Dataset entries
※
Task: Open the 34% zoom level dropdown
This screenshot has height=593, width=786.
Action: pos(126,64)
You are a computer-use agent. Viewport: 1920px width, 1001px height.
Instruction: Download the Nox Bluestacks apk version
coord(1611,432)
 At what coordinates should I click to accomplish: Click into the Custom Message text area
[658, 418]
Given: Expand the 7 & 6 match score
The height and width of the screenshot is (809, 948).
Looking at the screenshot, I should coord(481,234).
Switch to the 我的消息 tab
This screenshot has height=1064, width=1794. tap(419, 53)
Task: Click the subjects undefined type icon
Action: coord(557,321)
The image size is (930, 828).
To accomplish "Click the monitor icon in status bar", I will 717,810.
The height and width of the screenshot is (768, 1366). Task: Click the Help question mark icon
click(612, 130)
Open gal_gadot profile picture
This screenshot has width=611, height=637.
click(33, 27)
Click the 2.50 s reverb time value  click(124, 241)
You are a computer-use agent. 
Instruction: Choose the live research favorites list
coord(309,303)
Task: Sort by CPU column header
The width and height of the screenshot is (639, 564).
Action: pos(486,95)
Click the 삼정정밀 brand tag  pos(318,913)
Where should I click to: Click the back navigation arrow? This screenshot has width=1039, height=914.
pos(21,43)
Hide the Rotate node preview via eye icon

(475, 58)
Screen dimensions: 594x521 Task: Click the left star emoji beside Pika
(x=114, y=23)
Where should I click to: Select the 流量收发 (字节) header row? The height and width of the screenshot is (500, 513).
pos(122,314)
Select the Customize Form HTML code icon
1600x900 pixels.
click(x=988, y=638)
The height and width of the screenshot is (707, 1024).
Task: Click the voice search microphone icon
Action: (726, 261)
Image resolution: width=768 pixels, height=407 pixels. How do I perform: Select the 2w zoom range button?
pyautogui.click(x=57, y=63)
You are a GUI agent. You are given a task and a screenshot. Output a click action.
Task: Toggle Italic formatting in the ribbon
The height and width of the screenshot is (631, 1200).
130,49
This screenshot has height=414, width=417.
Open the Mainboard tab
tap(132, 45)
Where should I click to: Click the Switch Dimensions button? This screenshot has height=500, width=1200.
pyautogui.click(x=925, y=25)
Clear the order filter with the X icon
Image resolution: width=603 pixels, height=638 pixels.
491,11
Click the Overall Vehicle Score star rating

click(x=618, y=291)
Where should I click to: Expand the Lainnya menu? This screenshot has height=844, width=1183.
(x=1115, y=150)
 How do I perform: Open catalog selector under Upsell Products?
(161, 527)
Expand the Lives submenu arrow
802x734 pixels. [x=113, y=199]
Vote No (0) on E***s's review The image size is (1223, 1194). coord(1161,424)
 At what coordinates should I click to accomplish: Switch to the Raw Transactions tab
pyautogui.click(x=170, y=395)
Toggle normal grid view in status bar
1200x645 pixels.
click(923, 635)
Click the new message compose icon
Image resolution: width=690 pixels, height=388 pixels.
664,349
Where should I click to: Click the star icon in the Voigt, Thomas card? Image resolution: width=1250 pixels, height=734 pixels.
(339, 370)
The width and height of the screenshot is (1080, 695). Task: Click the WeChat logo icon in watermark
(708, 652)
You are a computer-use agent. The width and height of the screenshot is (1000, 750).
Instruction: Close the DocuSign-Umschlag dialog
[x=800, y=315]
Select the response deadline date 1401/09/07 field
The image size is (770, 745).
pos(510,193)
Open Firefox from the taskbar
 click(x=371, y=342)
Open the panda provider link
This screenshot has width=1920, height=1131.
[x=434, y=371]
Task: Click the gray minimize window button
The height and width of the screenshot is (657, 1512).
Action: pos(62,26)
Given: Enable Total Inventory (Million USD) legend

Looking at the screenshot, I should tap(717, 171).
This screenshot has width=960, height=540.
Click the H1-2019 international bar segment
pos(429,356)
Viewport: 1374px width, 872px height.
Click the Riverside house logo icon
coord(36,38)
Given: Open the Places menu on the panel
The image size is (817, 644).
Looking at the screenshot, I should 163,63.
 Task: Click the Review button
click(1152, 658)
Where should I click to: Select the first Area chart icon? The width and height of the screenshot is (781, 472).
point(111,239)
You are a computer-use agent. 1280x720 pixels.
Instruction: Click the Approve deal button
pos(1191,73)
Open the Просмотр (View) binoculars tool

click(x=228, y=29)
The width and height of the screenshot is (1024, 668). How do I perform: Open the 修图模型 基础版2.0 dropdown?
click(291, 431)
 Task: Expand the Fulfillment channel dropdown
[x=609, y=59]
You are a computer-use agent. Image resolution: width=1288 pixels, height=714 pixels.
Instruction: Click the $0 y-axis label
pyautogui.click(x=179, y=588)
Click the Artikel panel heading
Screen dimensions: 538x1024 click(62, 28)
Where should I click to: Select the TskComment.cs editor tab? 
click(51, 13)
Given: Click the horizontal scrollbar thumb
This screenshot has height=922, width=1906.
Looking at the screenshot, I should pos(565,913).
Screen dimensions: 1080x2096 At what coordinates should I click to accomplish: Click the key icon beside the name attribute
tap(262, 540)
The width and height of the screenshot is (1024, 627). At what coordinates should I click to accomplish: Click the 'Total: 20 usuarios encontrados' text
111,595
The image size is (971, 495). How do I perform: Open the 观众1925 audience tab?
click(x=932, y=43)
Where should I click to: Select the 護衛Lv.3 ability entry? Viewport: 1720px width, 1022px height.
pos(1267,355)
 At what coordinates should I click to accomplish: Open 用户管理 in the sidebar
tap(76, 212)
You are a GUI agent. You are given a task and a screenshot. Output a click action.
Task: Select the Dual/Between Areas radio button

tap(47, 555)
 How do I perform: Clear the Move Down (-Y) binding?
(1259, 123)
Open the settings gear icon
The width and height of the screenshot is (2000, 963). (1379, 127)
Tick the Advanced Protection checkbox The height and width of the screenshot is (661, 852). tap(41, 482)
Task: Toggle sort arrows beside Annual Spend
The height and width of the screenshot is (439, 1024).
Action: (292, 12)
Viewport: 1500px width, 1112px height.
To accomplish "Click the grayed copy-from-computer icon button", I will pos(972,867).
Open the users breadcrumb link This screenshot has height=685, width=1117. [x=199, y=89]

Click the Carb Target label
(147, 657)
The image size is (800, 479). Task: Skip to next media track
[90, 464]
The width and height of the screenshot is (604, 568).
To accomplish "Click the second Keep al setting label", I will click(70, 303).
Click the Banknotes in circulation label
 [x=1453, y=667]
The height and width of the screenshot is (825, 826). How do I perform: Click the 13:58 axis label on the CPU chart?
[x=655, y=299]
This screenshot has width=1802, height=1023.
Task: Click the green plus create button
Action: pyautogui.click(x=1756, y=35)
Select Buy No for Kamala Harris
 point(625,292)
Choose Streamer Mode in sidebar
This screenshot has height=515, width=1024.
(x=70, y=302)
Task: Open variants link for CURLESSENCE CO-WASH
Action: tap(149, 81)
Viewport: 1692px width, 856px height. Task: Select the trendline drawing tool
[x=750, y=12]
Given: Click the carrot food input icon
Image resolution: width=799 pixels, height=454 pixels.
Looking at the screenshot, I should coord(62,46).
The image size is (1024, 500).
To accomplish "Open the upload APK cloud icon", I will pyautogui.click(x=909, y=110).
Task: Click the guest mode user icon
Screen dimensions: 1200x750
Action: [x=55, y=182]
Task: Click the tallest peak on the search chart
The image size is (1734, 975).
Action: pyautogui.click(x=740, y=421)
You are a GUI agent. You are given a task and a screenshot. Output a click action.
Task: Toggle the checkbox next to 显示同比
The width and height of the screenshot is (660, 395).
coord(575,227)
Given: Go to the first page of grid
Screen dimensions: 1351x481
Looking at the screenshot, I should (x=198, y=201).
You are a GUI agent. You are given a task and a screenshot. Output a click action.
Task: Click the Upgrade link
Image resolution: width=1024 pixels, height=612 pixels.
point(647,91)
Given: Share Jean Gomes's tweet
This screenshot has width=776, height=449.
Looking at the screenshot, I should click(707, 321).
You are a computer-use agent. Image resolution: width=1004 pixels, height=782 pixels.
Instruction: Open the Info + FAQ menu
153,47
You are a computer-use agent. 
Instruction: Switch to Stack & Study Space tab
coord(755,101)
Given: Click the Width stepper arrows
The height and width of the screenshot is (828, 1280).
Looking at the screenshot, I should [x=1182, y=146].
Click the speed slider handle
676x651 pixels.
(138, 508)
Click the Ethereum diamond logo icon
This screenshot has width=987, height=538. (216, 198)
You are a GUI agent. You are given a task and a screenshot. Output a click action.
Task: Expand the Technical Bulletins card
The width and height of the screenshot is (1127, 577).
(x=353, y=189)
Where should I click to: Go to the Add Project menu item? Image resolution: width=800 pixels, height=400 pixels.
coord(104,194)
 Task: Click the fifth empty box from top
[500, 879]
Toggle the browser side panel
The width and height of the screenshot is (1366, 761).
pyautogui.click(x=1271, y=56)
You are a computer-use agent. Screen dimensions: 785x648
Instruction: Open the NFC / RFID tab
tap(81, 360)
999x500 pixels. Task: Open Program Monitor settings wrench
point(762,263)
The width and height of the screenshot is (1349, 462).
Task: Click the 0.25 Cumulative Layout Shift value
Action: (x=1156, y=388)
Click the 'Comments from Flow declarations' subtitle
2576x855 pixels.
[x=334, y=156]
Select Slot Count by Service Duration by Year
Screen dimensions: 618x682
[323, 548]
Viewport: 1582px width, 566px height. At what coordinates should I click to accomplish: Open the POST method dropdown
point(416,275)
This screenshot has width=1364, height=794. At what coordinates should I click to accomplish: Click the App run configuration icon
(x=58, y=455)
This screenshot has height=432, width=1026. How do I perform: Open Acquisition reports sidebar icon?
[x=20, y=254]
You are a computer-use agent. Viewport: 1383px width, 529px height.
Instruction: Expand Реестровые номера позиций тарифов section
※
§ Problem to work on:
Where a line of the records has the string "checkbox", copy that line.

§ Response to this task:
Tick the Advanced Protection checkbox The height and width of the screenshot is (661, 852). tap(41, 482)
Task: Toggle the checkbox next to 显示同比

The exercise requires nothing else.